• Set problem: Output the records exactly as they appear, starting at the line containing "The height and width of the screenshot is (411, 950)." and continuing through the final line of the records, with both of those lines included.

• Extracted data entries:
>>>>
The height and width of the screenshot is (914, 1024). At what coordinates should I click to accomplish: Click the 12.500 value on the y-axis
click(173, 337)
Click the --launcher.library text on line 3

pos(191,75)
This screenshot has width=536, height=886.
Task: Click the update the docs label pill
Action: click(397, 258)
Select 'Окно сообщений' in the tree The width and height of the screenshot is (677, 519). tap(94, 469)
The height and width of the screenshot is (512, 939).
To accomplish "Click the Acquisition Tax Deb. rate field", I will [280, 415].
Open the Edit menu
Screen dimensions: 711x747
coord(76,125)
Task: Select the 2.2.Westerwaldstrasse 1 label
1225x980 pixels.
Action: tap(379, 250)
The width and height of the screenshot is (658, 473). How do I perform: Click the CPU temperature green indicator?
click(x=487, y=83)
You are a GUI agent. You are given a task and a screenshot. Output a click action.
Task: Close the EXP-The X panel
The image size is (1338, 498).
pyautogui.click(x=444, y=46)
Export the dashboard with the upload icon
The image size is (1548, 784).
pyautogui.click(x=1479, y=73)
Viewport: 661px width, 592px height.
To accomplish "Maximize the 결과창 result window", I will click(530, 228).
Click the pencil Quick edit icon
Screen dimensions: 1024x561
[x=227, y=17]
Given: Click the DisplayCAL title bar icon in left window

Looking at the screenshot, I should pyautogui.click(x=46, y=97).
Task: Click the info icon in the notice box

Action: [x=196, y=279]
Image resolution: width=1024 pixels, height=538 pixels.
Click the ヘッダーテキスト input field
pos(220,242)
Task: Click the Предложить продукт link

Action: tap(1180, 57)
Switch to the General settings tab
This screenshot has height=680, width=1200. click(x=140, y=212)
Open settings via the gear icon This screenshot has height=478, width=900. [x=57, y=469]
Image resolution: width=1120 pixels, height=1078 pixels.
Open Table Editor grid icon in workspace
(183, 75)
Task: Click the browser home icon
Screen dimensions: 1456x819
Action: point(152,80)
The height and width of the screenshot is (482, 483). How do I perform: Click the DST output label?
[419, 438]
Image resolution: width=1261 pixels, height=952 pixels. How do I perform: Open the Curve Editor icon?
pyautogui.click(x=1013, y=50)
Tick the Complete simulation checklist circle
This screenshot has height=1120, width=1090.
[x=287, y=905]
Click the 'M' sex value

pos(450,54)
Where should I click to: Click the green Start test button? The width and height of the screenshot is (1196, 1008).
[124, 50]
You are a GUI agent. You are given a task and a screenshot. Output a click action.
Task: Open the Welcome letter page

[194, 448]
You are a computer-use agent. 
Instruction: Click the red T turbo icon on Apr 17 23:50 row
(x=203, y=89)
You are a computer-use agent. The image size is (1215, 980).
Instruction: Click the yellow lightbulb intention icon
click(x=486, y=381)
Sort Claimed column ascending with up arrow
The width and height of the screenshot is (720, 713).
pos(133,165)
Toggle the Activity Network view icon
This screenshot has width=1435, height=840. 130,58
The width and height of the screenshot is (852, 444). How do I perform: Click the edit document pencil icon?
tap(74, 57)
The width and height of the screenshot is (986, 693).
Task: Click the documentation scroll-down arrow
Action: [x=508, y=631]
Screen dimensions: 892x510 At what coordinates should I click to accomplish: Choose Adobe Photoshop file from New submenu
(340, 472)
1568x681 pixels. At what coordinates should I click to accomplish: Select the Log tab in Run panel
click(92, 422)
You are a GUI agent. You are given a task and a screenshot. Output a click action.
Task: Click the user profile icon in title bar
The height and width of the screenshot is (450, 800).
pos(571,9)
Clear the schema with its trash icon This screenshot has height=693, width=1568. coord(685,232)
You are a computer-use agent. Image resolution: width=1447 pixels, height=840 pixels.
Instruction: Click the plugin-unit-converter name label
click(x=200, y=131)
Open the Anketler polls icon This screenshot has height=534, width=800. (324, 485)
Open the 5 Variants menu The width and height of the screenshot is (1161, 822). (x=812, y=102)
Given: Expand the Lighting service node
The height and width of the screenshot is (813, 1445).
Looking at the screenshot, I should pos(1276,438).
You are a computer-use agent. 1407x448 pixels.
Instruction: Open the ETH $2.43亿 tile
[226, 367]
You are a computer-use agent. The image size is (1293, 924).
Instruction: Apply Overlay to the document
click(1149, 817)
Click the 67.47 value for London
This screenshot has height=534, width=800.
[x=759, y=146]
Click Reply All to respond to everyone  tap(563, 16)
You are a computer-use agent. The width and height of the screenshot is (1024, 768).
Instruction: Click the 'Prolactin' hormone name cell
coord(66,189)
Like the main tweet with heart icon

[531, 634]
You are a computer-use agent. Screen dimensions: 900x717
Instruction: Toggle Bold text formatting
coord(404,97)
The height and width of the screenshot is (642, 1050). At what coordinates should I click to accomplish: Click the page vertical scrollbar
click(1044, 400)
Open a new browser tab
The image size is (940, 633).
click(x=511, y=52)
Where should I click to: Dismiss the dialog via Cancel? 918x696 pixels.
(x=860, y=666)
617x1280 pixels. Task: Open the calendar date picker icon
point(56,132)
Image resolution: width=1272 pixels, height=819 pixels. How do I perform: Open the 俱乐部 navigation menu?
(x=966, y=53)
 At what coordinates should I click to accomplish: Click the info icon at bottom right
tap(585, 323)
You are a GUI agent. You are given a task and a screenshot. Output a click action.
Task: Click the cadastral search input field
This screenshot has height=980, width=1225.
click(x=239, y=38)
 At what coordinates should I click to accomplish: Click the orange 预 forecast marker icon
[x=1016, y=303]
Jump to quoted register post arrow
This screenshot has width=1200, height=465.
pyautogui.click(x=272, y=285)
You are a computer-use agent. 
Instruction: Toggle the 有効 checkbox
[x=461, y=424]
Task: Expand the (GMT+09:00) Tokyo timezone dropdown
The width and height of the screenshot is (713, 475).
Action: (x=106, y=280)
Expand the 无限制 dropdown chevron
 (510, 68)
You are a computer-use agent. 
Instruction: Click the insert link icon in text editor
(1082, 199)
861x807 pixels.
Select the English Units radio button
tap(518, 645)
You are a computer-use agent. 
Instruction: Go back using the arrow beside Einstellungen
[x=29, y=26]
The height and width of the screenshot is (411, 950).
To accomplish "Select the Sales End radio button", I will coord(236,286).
<<<<
• Result of the exercise:
The height and width of the screenshot is (411, 950).
To accomplish "Select the Sales End radio button", I will coord(236,286).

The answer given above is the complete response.